[Saved data entries]
----

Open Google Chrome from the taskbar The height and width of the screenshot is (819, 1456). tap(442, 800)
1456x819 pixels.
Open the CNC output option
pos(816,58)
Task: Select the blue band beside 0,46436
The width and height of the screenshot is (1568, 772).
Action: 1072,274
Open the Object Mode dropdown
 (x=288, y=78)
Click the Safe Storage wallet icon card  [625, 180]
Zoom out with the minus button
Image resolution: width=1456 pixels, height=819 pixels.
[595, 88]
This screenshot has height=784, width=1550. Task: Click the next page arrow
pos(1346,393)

----

BRIEF: Word for word, repeat the line holding "This screenshot has" and all lines after it through the end of the entries above.

ANSWER FOR THIS EXERCISE:
This screenshot has height=784, width=1550. Task: Click the next page arrow
pos(1346,393)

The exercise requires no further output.